The classification was based on the content of raw sugarcane in wt% denoted as number 1, in the presence of different proportions among green and dry leaves, as number 2, and soil denoted as 3 in Fig. 1. The following division was made: 90–100 wt% designated as class 1 — appropriate (given by binary code 1 0), representing 36 samples; while 41–87 wt% was class 2 — inappropriate (provided by binary code 0 1), representing 110 samples.

The 146 samples were randomly divided using the ‘dividerand’ function, available in MATLAB, into three sets: 70% (102 samples) for training; 15% (22 samples) for validation, to verify that the network is generalizing the information and to interrupt the training before overfitting occurs; the remaining 15% (22 samples) were for the test, independent of the generalization of the neural model.

3. Results and discussion

Figure 2a shows a treemap chart for the color descriptors magnitudes of the digital images. Red, G, and B had interval values: 104-172, 92–159, and 79–159. In the case of L, the counts were from 275 to 483. The relative colors of RGB, represented as r, g, and b, varied from 0.2 to 0.4, H 0.1–0.7, S 0.1–0.4, and V ranged from 0.4 to 0.7 (see the highlighted tiny area by the purple arrow). The representative images for the ideal scenario mean 100% content of sugarcane stalk, as shown in Fig. 2b, and other different situations with more or less solid impurities, far away from biorefineries need, shown in Fig. 2c, d, and e.

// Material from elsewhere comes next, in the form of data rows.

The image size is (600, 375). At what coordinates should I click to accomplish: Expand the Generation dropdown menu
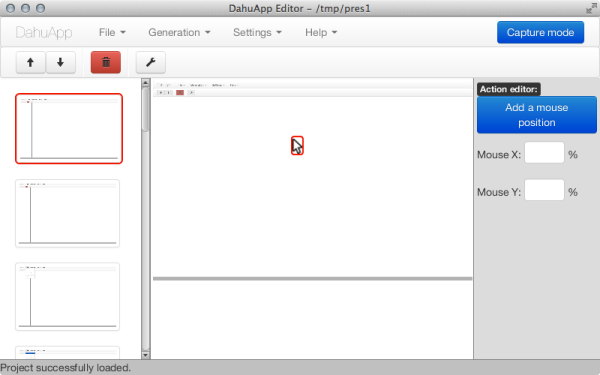[179, 33]
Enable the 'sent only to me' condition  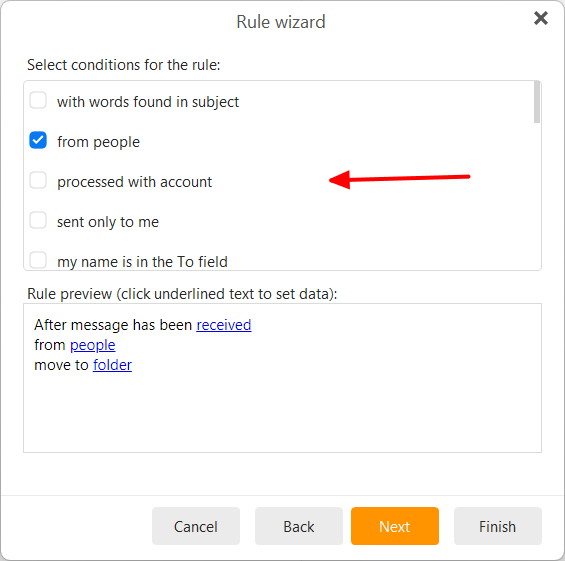pyautogui.click(x=38, y=221)
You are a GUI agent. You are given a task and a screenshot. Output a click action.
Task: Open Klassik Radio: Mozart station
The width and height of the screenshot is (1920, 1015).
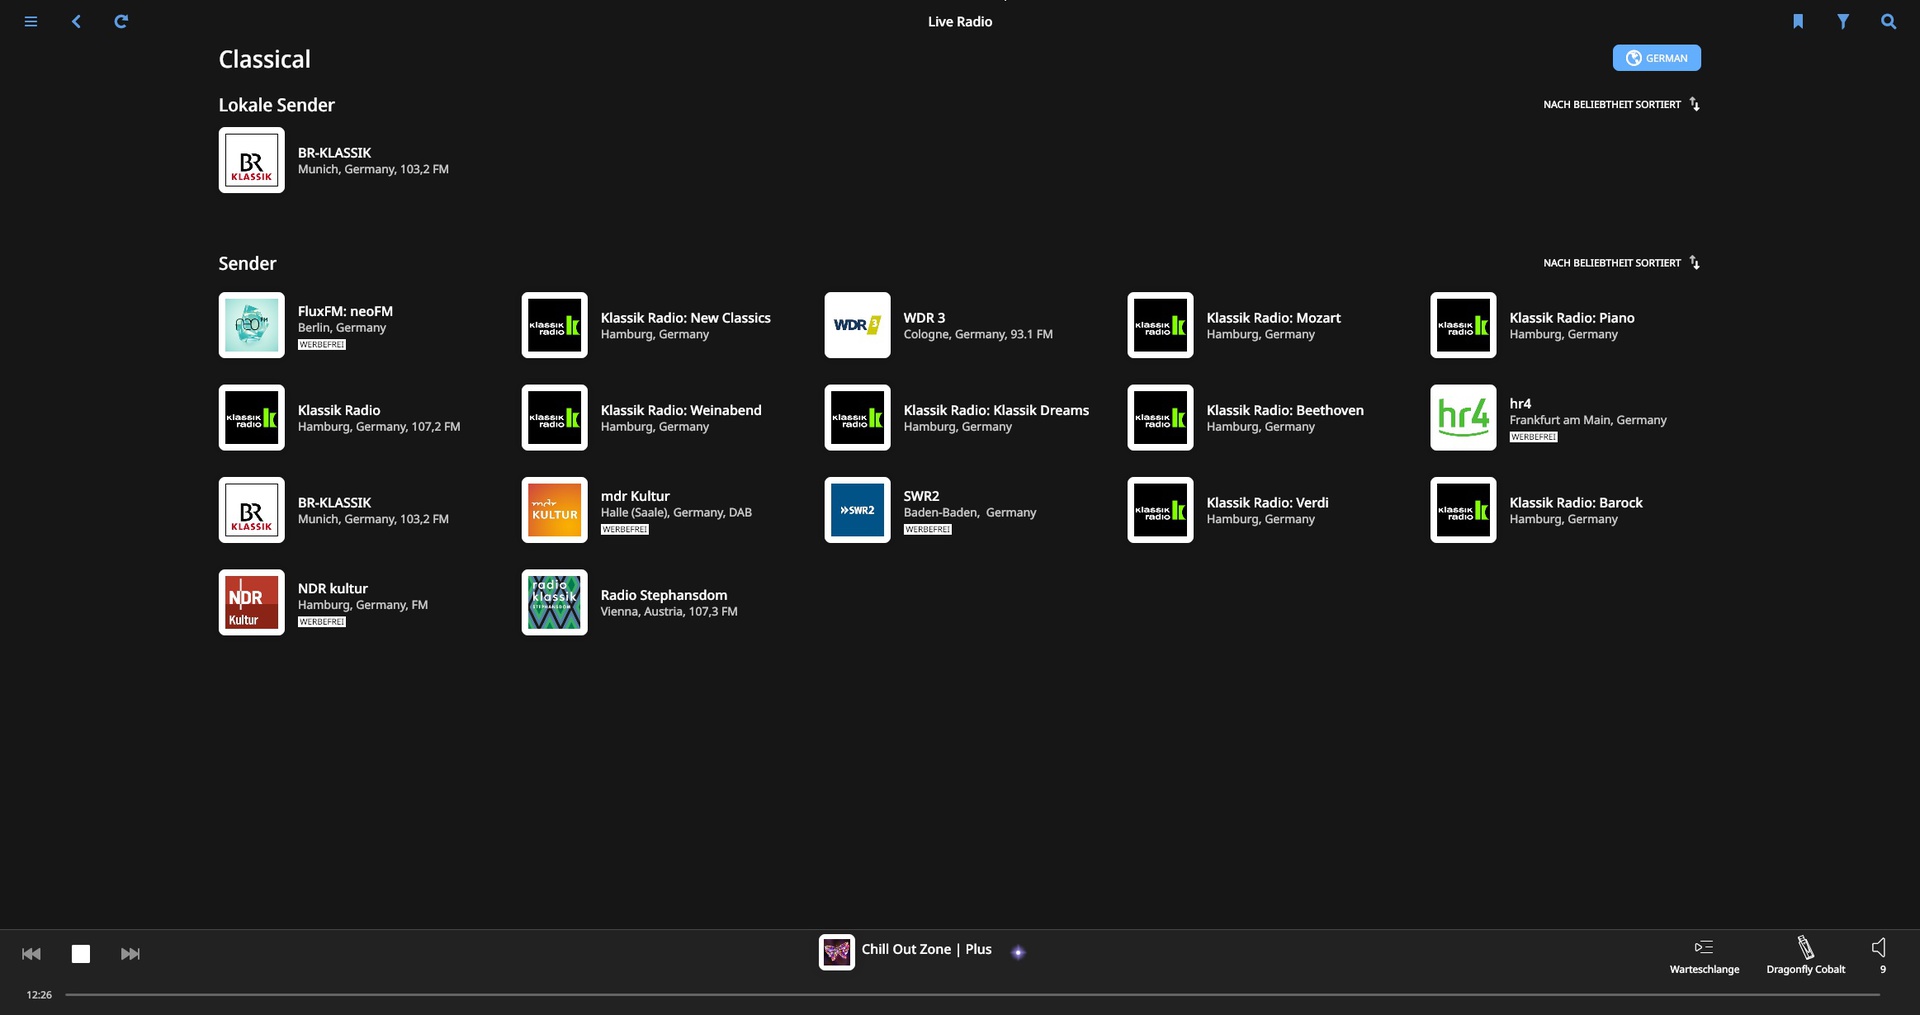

Treemap chart of ten color-scale descriptors: R (red), G (green), B (blue), their relative colors (r, g, and b), H (hue), S (saturation), V (value) and L (luminosity) and (b-e) Solid mixture samples of sugarcane stalks among vegetal parts, and soil proportions, respectively. Note in the treemap chart that ‘HSV’ and ‘rgb’ are in a tiny area below the right side highlighted by the purple arrow, above B color.
Figure 2.
Treemap chart of ten color-scale descriptors: R (red), G (green), B (blue), their relative colors (r, g, and b), H (hue), S (saturation), V (value) and L (luminosity) and (b-e) Solid mixture samples of sugarcane stalks among vegetal parts, and soil proportions, respectively. Note in the treemap chart that ‘HSV’ and ‘rgb’ are in a tiny area below the right side highlighted by the purple arrow, above B color.

Several architectures were tested to develop the model, varying the number of neurons in the intermediate layer. An artificial neural network with six neurons in the intermediate layer registered the best result with a cross-entropy error of 0.0062 for the validation set. The cross-entropy can measure a classification performance, for which inputs are probability values between 0 and 1. It was observed that ANN could not generalize the problem and classify the samples correctly by increasing the number of neurons in the intermediate layer.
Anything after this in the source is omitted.